Engagementpreis 2023, Finalist: Ben Balsmeier, Zeugen der Flucht Dresden e.V.

Zeugen der Flucht teilen ihre Erfahrungen in Schulen: „Die Realitäten, die aufeinanderprallen, sind teilweise hart“

In sächsischen Schulen unter anderem in Dresden, Leipzig und Radeberg teilen Geflüchtete ihre persönlichen Erfahrungen mit Schülerinnen und Schülern, die wiederum die Möglichkeit haben, eigene Fragen zum Thema Flucht zu stellen. Miteinander statt übereinander sprechen – dafür setzt sich der Dresdner Student Ben Balsmeier in diesen Workshops ein. Mit dem Verein Zeugen der Flucht Dresden e.V. vernetzt der 23-Jährige seit 2019 Menschen mit und ohne Fluchterfahrung miteinander, um einen interkulturellen Austausch zu schaffen und damit eine offene, demokratische Gesellschaft ohne Rassismus zu fördern.

Ben Balsmeier studiert seit 2019 Internationale Beziehungen mit einem Schwerpunkt auf internationaler Politik im Bachelor an der Technischen Universität Dresden und ist seit 2020 Stipendiat der Studienstiftung des deutschen Volkes.
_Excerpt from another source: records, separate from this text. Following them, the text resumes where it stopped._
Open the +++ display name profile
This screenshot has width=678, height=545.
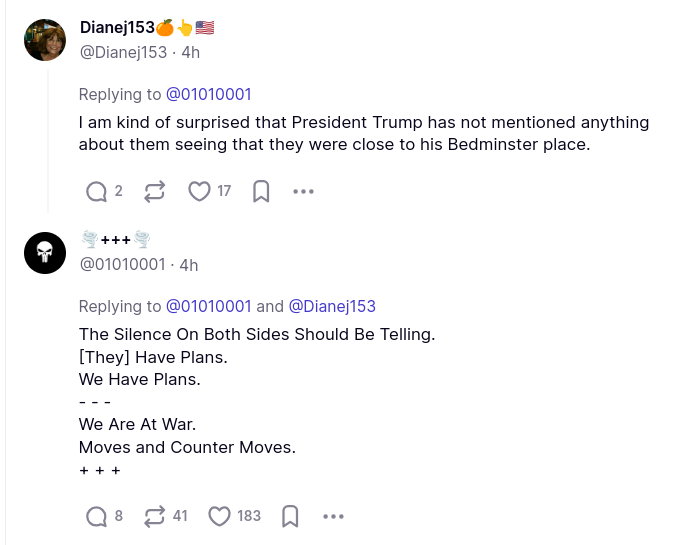(115, 240)
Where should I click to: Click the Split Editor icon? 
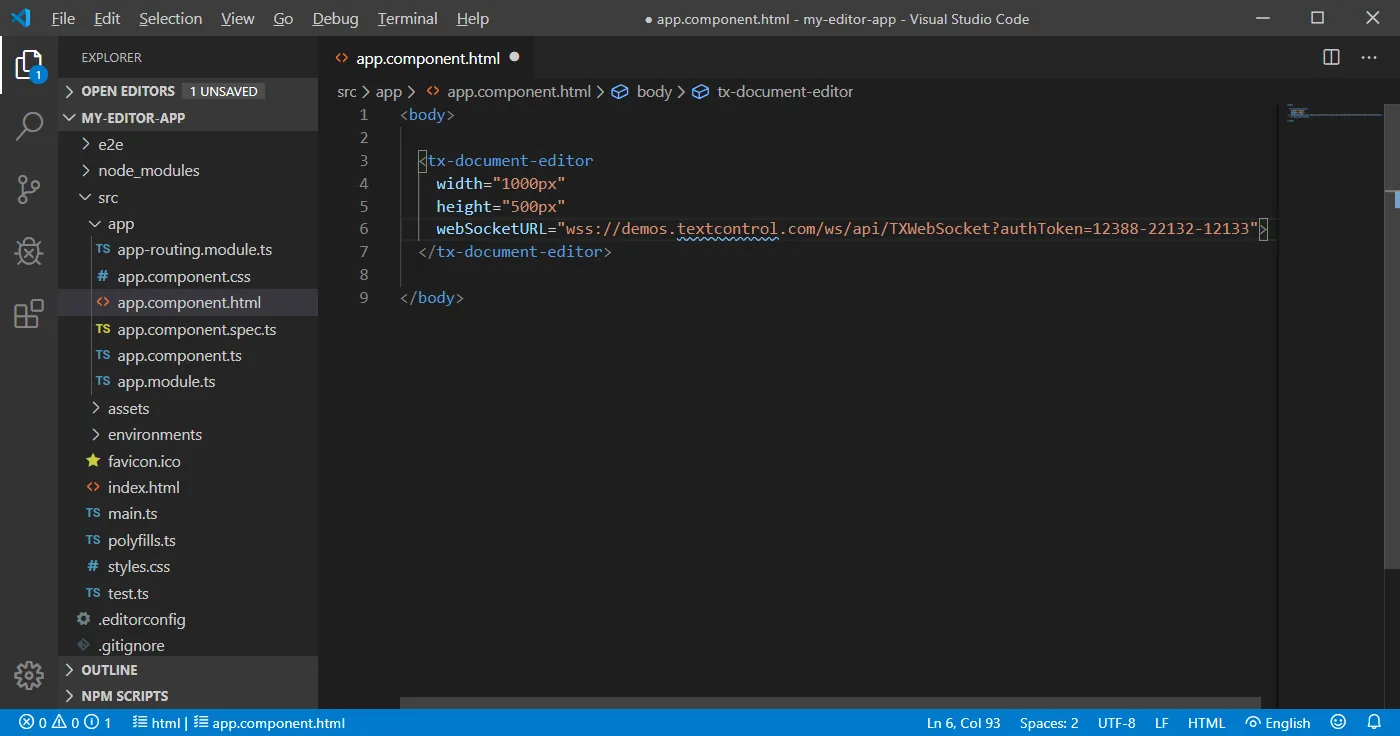point(1330,57)
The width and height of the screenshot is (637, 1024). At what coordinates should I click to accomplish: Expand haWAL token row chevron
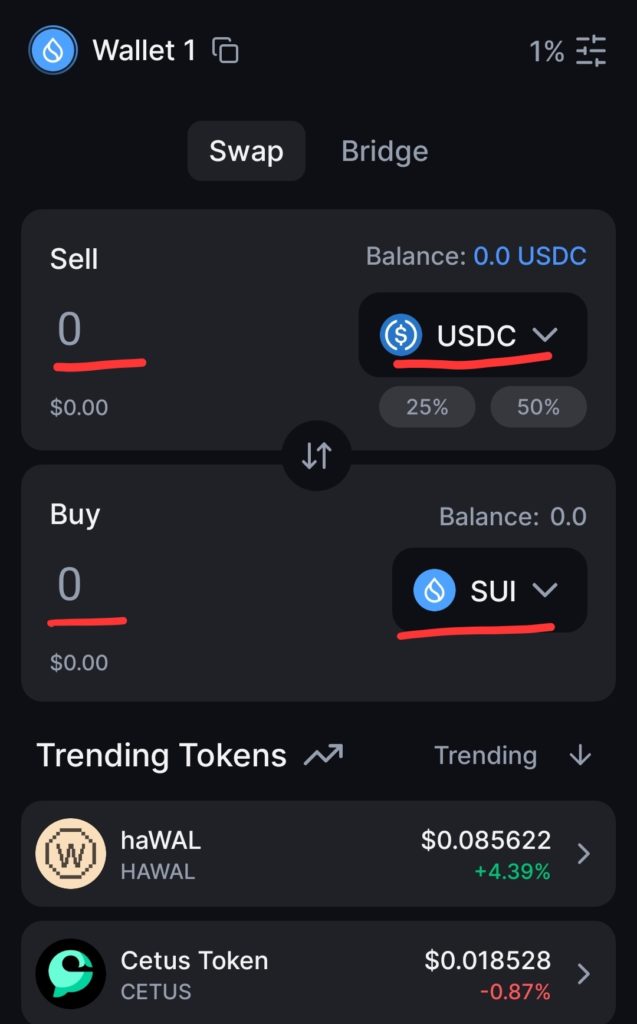[x=584, y=854]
Der 23-Jährige engagiert sich seit 2019 für die Initiative Zeugen der Flucht, einem in Freiburg ansässigen Verein, 2022 gründete er den Verein Zeugen der Flucht Dresden e.V. nach dem Freiburger Vorbild . Als Vereinsvorsitzender in Dresden setzt er sich dafür ein, dass Menschen mit Fluchterfahrungen in Deutschland nicht diskriminiert oder rassistisch angefeindet werden. Der Verein bietet Workshops in  sächsischen Schulen und auch auf Festivals, bei Stiftungen oder Parteien an: Nach einer Präsentation und einem interaktiven Quiz, das in das Thema einführt, teilen Menschen mit Fluchterfahrung ihre persönlichen Geschichten und beantworten Fragen zum Thema Flucht.

Interview mit Ben Balsmeier

Herr Balsmeier, was ist das Ziel Ihrer Arbeit und wie funktioniert Zeugen der Flucht Dresden e.V.?

Das Ziel unserer antirassistischen Bildungsarbeit ist es,  Schüler:innen – insbesondere jenen ohne Fluchterfahrung – einen persönlichen Zugang zum Thema Flucht zu ermöglichen. Wir bieten einen differenzierten Zugang auf der menschlichen Ebene. Ein Beispiel: Unser Vorstandsmitglied Saied Karabij, der aus Syrien geflohen ist, erlebt Rassismus, Diskriminierung und plumpe Klischees im Alltag. Er engagiert sich bei Zeugen der Flucht Dresden e.V., weil er mit Jugendlichen ins Gespräch kommen will und ihnen seine Perspektive erläutern möchte, warum er seine Heimat verlassen hat. Wir wollen, dass sie miteinander statt übereinander sprechen, um Vorurteile zu überdenken oder abzubauen.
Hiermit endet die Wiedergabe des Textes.